Given passage:
┄┄┄┄┄┄
RIA merger-and-acquisition activity continued at a record pace in the first quarter, with a total 58 deals, up from 48 in the fourth quarter 2020, according to the DeVoe RIA Deal Book. In January alone, deals spiked to 33.
That compares with 35 deals recorded in the first three months of 2020, according to DeVoe & Company, an M&A consulting firm. The first quarter 2021 activity represents a 65% year-over-year uptick in M&A.
A total of $118 billion in assets under management was transacted last quarter. The average AUM of the sellers was $1.03 billion—up slightly from 2020 but getting close to the highest average of $1.06 billion, which was set in 2016.
The biggest deals last quarter included CI Financial’s acquisition of Chicago-based Segall Bryant & Hamill, an RIA with $23 billion in AUM. Hightower purchased Bel Air Investment Advisors, an $8 billion in AUM RIA located in Los Angeles. Last, DeVoe & Company counted Silicon Valley Bank’s agreement to buy Boston Private for $900 million, even though there’s an ongoing battle between Boston Private and its shareholder HoldCo over the sale price.
But the lion’s share of transactions occurred among midsize sellers who were looking to scale quickly. These sellers were the primary driver of the extended surge started in 2020. Sellers with AUM over $1 billion represented 39% of the deals, while those with $751 million to $1 billion had doubled their activity from 6% in 2020 to 12% last quarter. The group with $501 million to $750 million ticked up from 11% to 14% over that period.
DeVoe & Company expects midsize firms to make up a significant portion of sellers in the next several quarters. Activity among the smaller firms, those with $251 million to $500 million in client assets, slowed down. That cohort was 27% of transactions in 2019 and has gradually fallen to 12%.
┄┄┄┄┄┄
Supplied information:
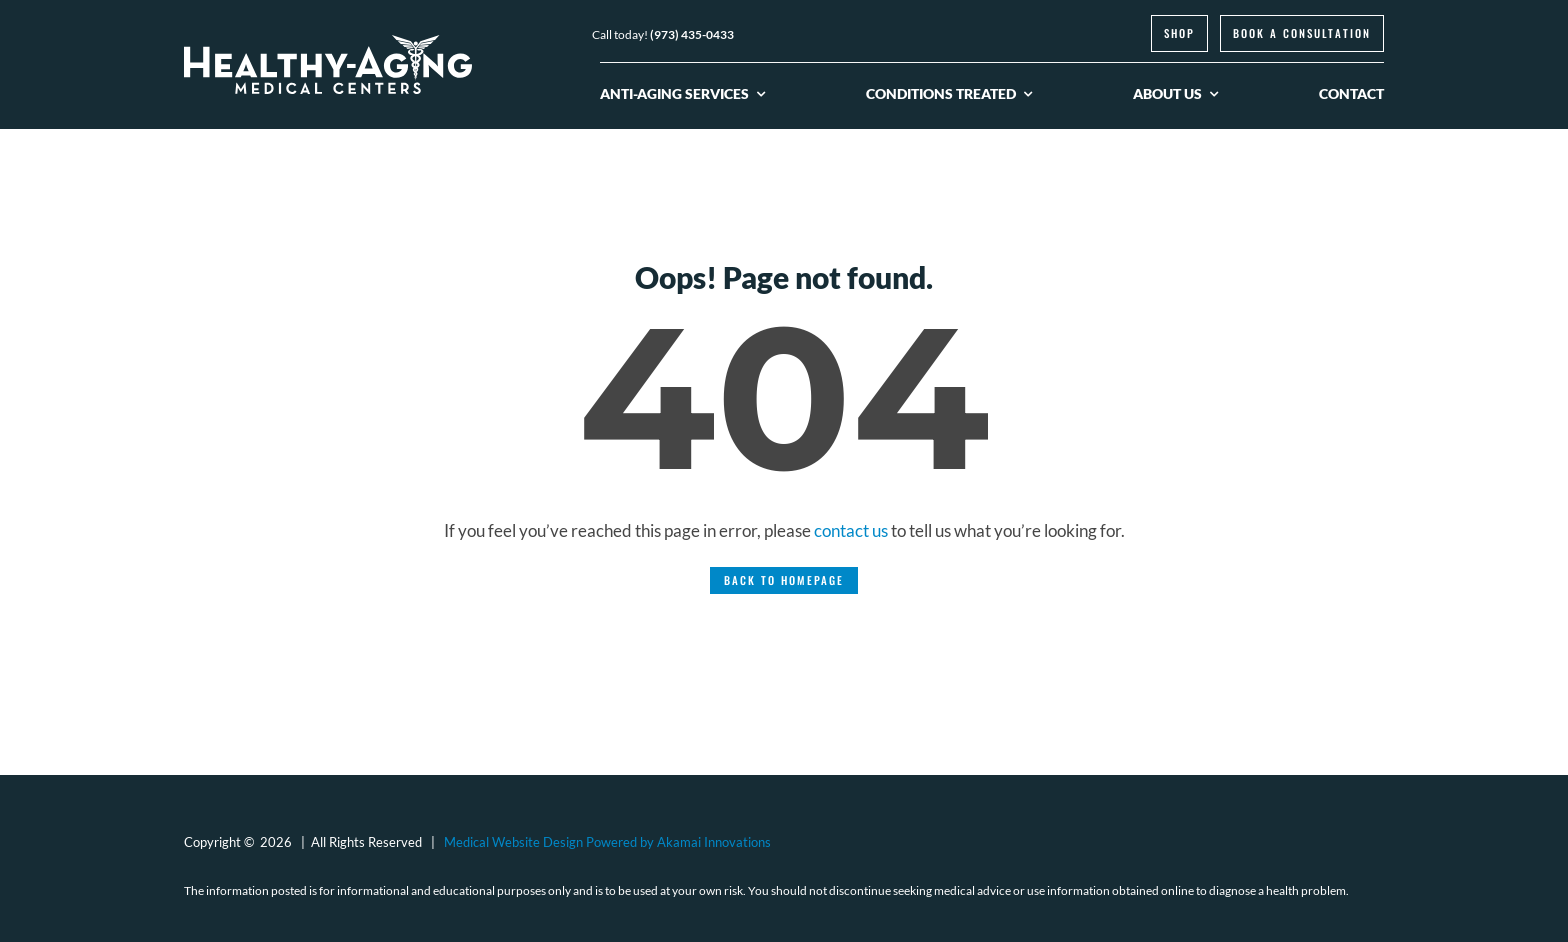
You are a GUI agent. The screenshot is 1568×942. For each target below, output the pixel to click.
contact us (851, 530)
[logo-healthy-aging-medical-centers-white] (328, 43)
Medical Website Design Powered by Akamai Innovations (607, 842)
┄┄┄┄┄┄
Objective: In the passage on RIA mergers, name every buyer in the quarter's biggest deals. The data shown alongside this passage comes from a separate, unrelated source.

Exercise result: CI Financial, Hightower, Silicon Valley Bank